═══ Passage given

Tianjin Seagull Watch Group () is a watchmaking company located in Tianjin, China. Founded in 1955, it is the world's largest manufacturer of mechanical watch movements, producing one quarter of total global production by volume.

History
The company was originally formed as Tianjin Watch Factory in January 1955 with four craftsmen on order of the People's Republic of China government. In 1990, the Tianjin Watch Factory was awarded the status of a national company, and in 1992, the Tianjin Seagull Corporation was founded. That same year, the decision was made to discontinue the production of mechanical watches in favour of quartz watches; five years later it came to a complete reversal of this decision. It has since produced exclusively mechanical movements and watches.

In 2000, Tianjin Seagull Watch Group went public, and in 2003 a representative office in Hong Kong was opened. In 2010, the company moved to new production and administration facilities near Tianjin Airport.

══════
═══ Provided data

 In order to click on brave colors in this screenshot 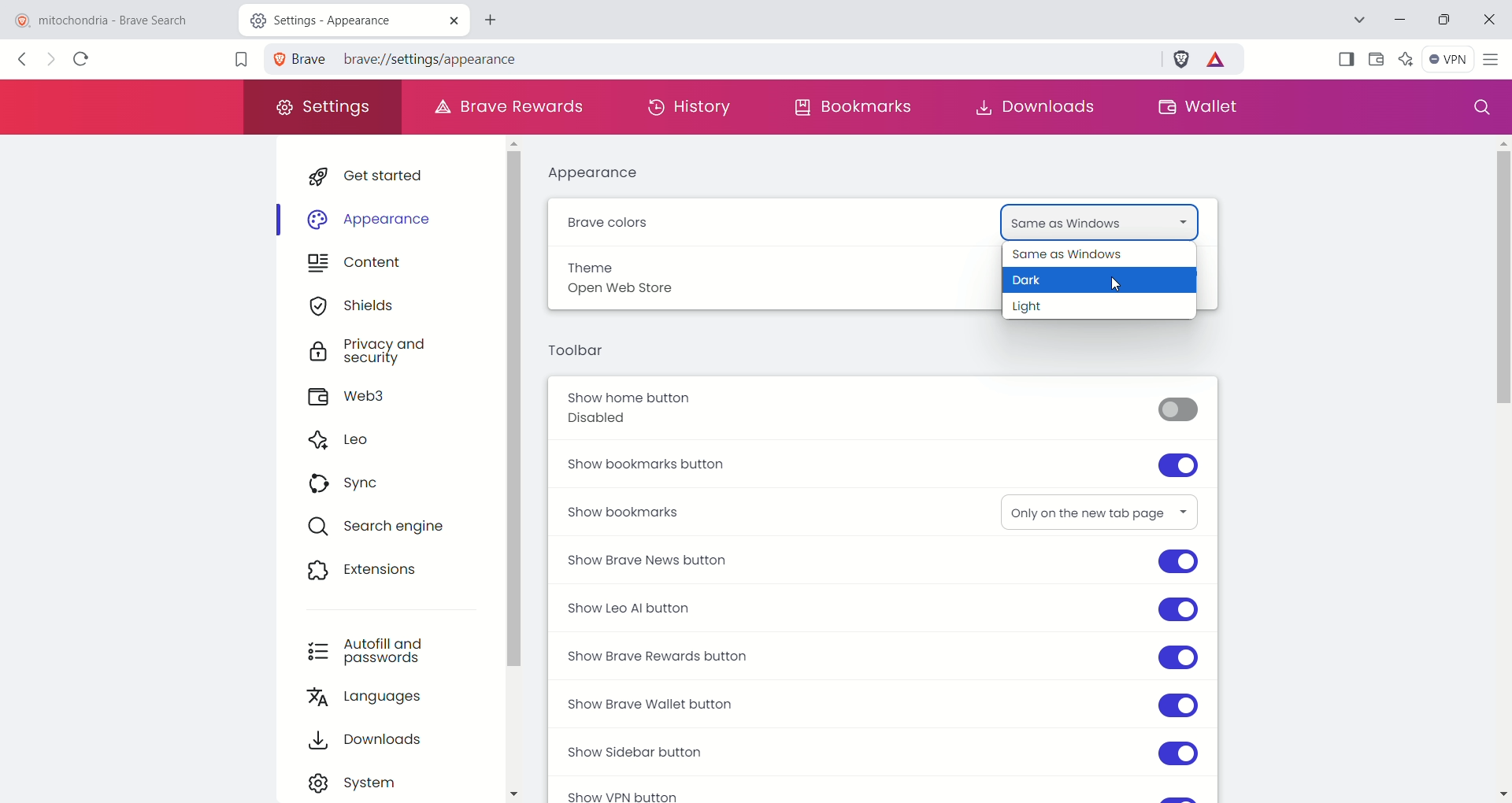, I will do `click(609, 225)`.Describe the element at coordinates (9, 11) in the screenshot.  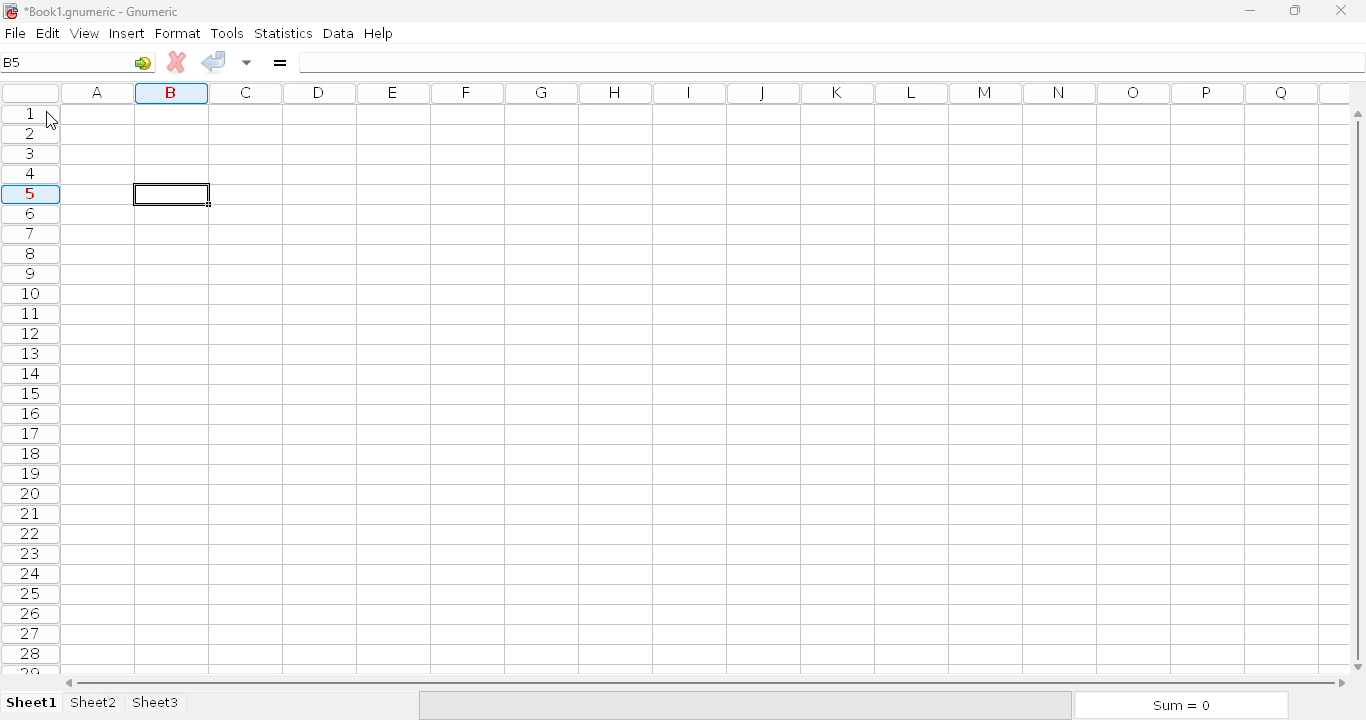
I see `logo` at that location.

══════

### [Problem set]
• A. List every four-digit year that appears in the passage on Tianjin Seagull Watch Group.
• B. Write a continuation of the passage on Tianjin Seagull Watch Group, beginning after its final sentence.

### [Set of answers]
• A. 1955, 1990, 1992, 2000, 2003, 2010

• B.
Tianjin Seagull has recently gained substantial expertise in the manufacture of advanced tourbillons including a multi-axial orbital tourbillon movement.

Brands
The following brand names were used for watches produced by Tianjin Seagull.

Movements

Movements used at both SeagullHK and tjSeagull. TY code used at SeagullHK. ST code used at tjSeagull.

 TY6XXX = ST6 (mechanical/auto, ladies sized movement) 
 TY2130 = ST21 (auto, 2130/ETA 2824) (incorrectly referred to as ST24) 
 TY25XX = ST25 (auto, regular & open heart)
 TY2661 = ST18 (auto, 1812/ETA 2892) (incorrectly referred to as ST26)
 TY27XX = ST17 (mechanical/auto, non-hacking, upgrade of ST16) 
 TY28XX = ST16 (mechanical/auto, many variants including skeleton) 
 TY29XX = ST19 (mechanical/auto chronograph)
 TY3100 = ST31 (mechanical, 3 dials inline w/ open heart) 
 TY36XX = ST36 (mechanical, Unitas 6497/98) 
 TY80XX = ST80 (mechanical/auto, carousel tourbillon, carousel skeleton tourbillon)
 TY82XX = ST82 (mechanical/auto, flying/bridged tourbillon)
 TY8080 = ST80 (mechanical, dual carousel tourbillon)
 TY84XX = ST84 (mechanical carousel tourbillon, ladies)
 TY9000 = ST90 (mechanical quarter repeater)
 TY9100 = ST91 (mechanical minute repeater)

Movements unique to tjSeagull/USSeagull website

 2100 = ST21 (auto, 2100/ETA 2836)
 2241 = ST22 (pair of auto ST6 on same plate) 
 2590 = ST2590 (auto, perpetual calendar with moonphase)
 2800 = ST28 (mechanical alarm)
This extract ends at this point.